Kehadiran ChatGPT dan perangkat kecerdasan buatan (AI) generatif menandai terobosan besar dalam bidang pengembangan kecerdasan buatan. Saat ini, bagaimana AI dapat memengaruhi hubungan antarnegara masih menjadi misteri besar.
Rancangan Undang-Undang Kecerdasan Buatan (AI) Uni Eropa (UE) menuai kontroversi. (Sumber: CNN) |
Gambarannya akan menjadi lebih jelas jika pertanyaan berikut dijawab.
Keseimbangan kekuatan
Pertanyaan pertama adalah: Bagaimana AI akan mengubah keseimbangan kekuatan antarnegara? Akankah AI mempersempit kesenjangan kekuatan antarnegara atau justru memusatkan lebih banyak kekuatan di tangan segelintir negara besar?
Secara historis, kekuatan nasional seringkali diukur semata-mata berdasarkan potensi ekonomi dan kekuatan militer . Di masa depan, kemampuan mengembangkan teknologi AI serta kemampuan menerapkan dan mengintegrasikannya ke dalam perangkat tata kelola nasional akan menciptakan keuntungan yang signifikan, yang memungkinkan perangkat tersebut beroperasi lebih lancar, efektif, dan stabil. Hal ini kemungkinan besar akan menguntungkan negara-negara yang memimpin dalam persaingan teknologi seperti AS dan Tiongkok—dua negara yang telah memanfaatkan AI untuk meraih keunggulan strategis di berbagai bidang utama seperti ekonomi, militer, diplomasi, dan manajemen sosial.

Tugas 1: Tampilkan bagian dari kutipan tentang AI, mulai dari "Rancangan Undang-Undang Kecerdasan" dan terus sampai "segelintir negara besar?", persis sama dengan aslinya.
Tugas 2: Menurut kutipan tentang AI, dua negara apa yang disebut memimpin dalam persaingan teknologi?

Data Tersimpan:
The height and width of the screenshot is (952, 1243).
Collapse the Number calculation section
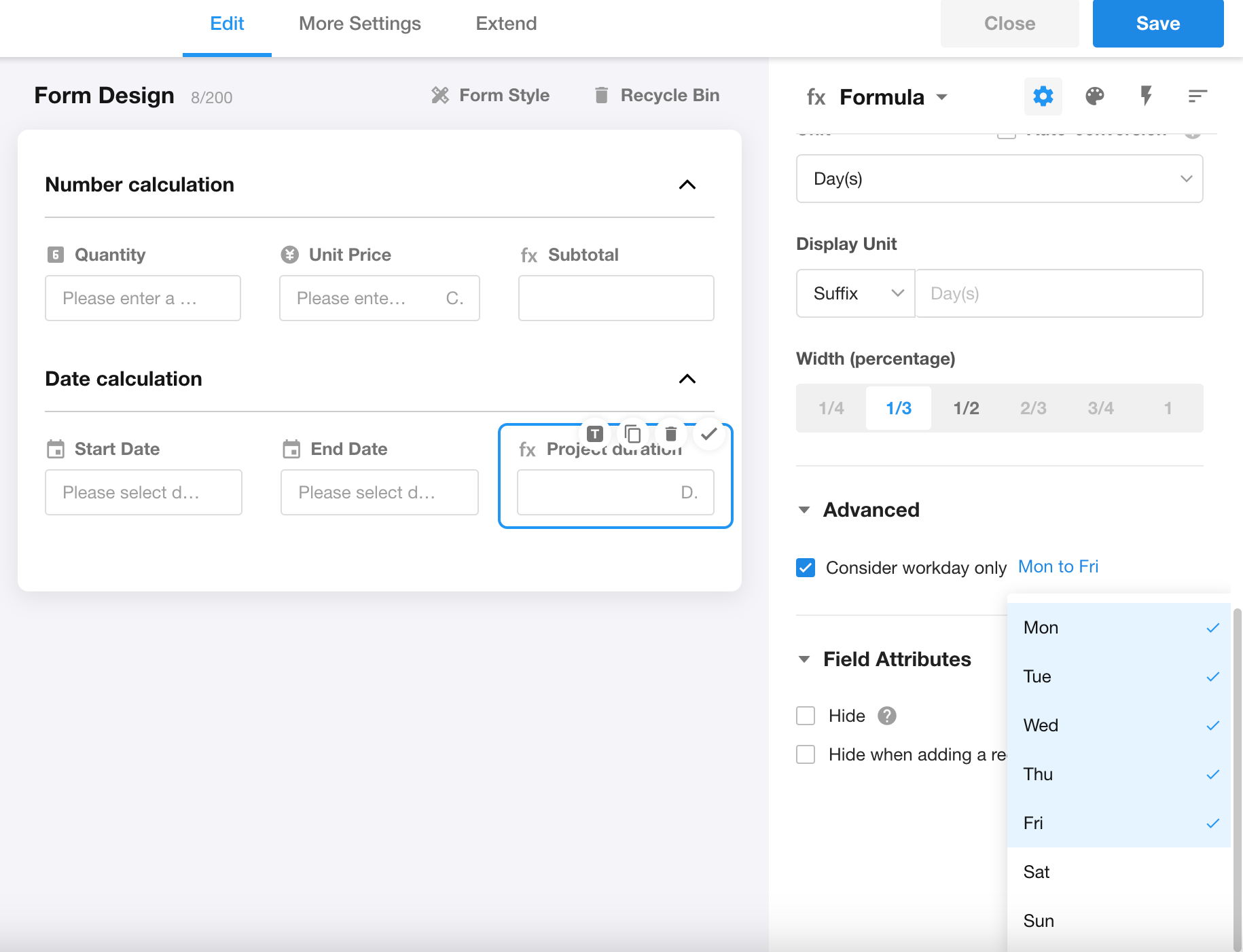tap(687, 185)
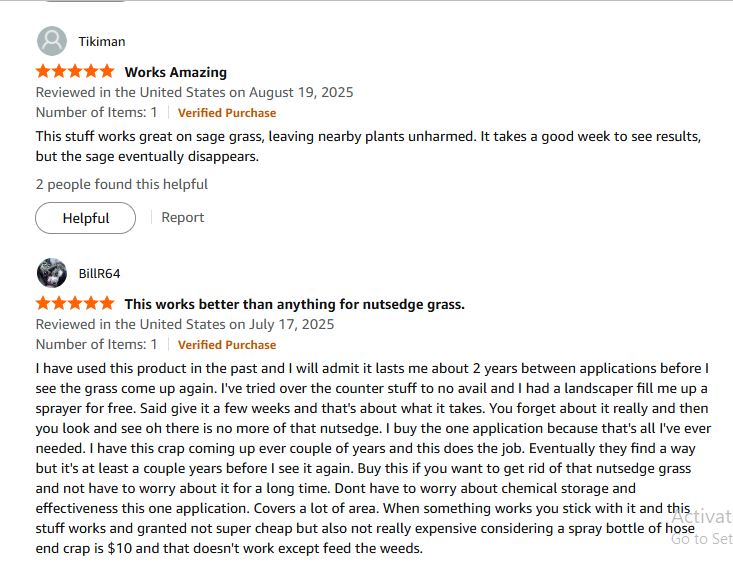
Task: Open the "Works Amazing" review title
Action: pyautogui.click(x=175, y=72)
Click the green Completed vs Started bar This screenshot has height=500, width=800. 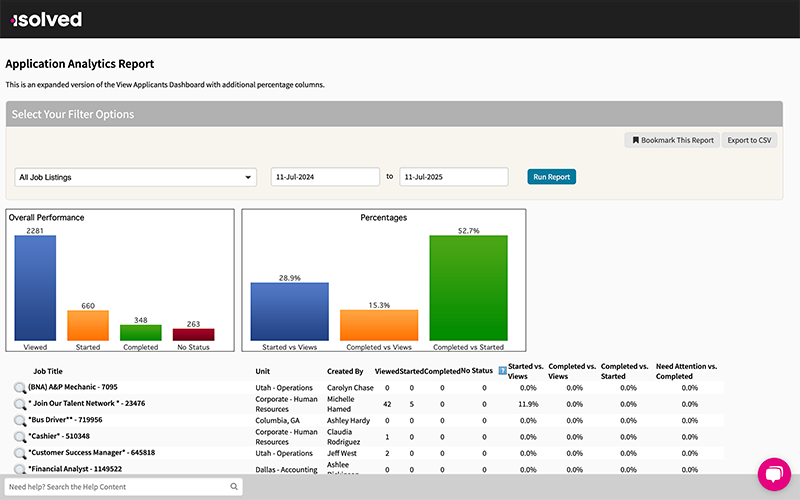[x=468, y=288]
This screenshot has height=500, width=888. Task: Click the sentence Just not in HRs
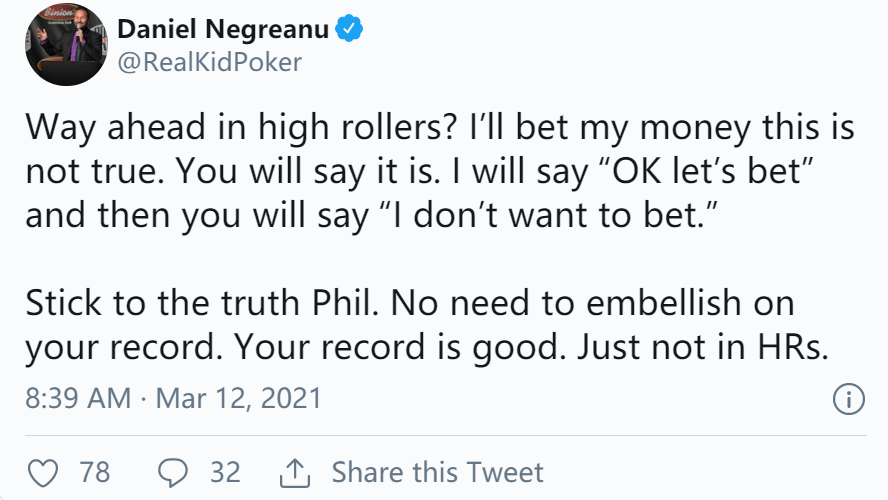703,347
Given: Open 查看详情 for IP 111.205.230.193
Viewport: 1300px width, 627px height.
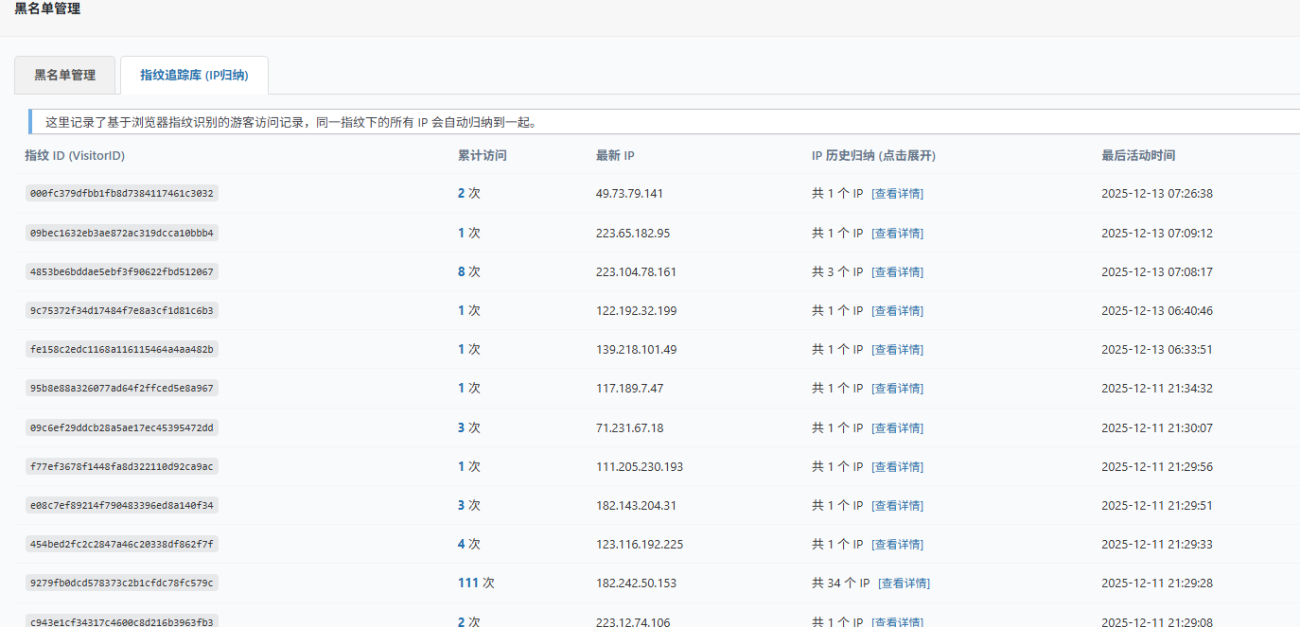Looking at the screenshot, I should coord(897,467).
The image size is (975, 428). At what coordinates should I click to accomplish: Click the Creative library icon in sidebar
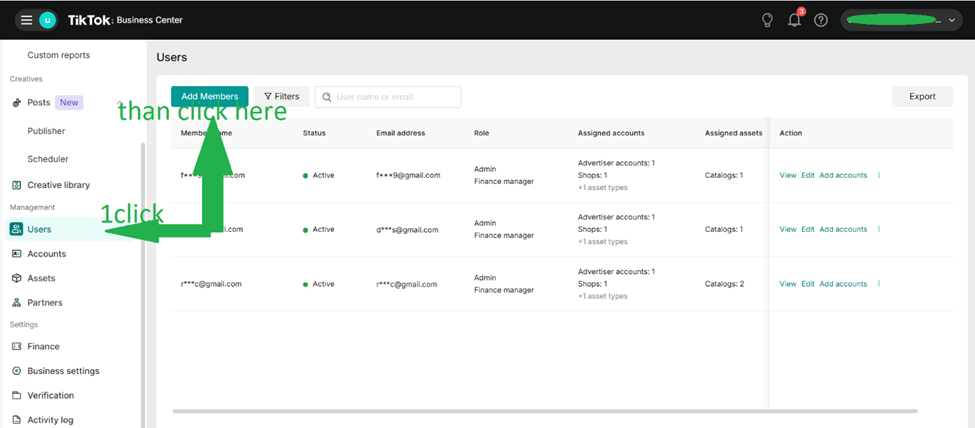[x=17, y=185]
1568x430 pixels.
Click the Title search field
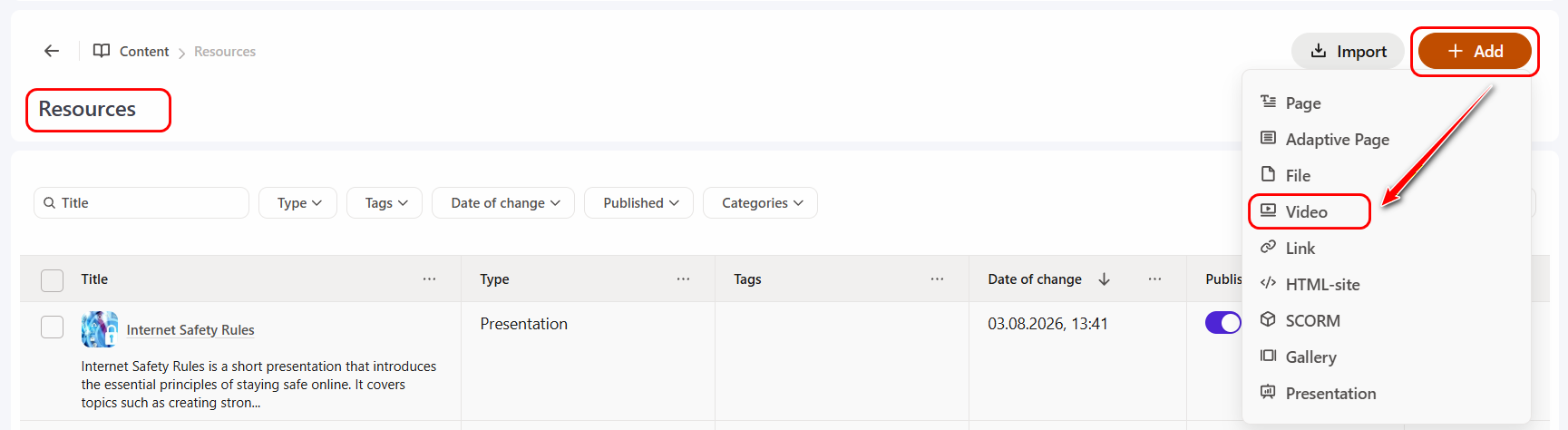point(141,203)
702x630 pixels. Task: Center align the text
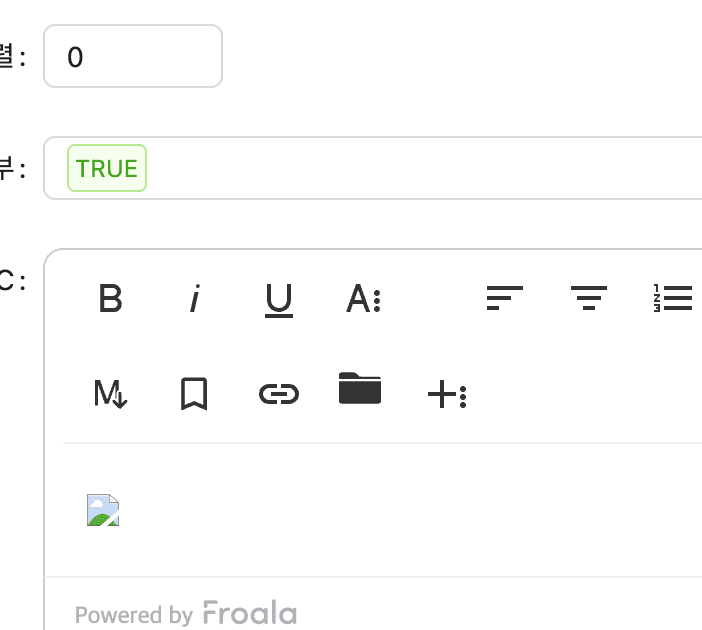589,298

Jawaban yang Diharapkan 1:
Rancangan Undang-Undang Kecerdasan Buatan (AI) Uni Eropa (UE) menuai kontroversi. (Sumber: CNN) |
Gambarannya akan menjadi lebih jelas jika pertanyaan berikut dijawab.
Keseimbangan kekuatan
Pertanyaan pertama adalah: Bagaimana AI akan mengubah keseimbangan kekuatan antarnegara? Akankah AI mempersempit kesenjangan kekuatan antarnegara atau justru memusatkan lebih banyak kekuatan di tangan segelintir negara besar?

Jawaban yang Diharapkan 2: AS dan Tiongkok.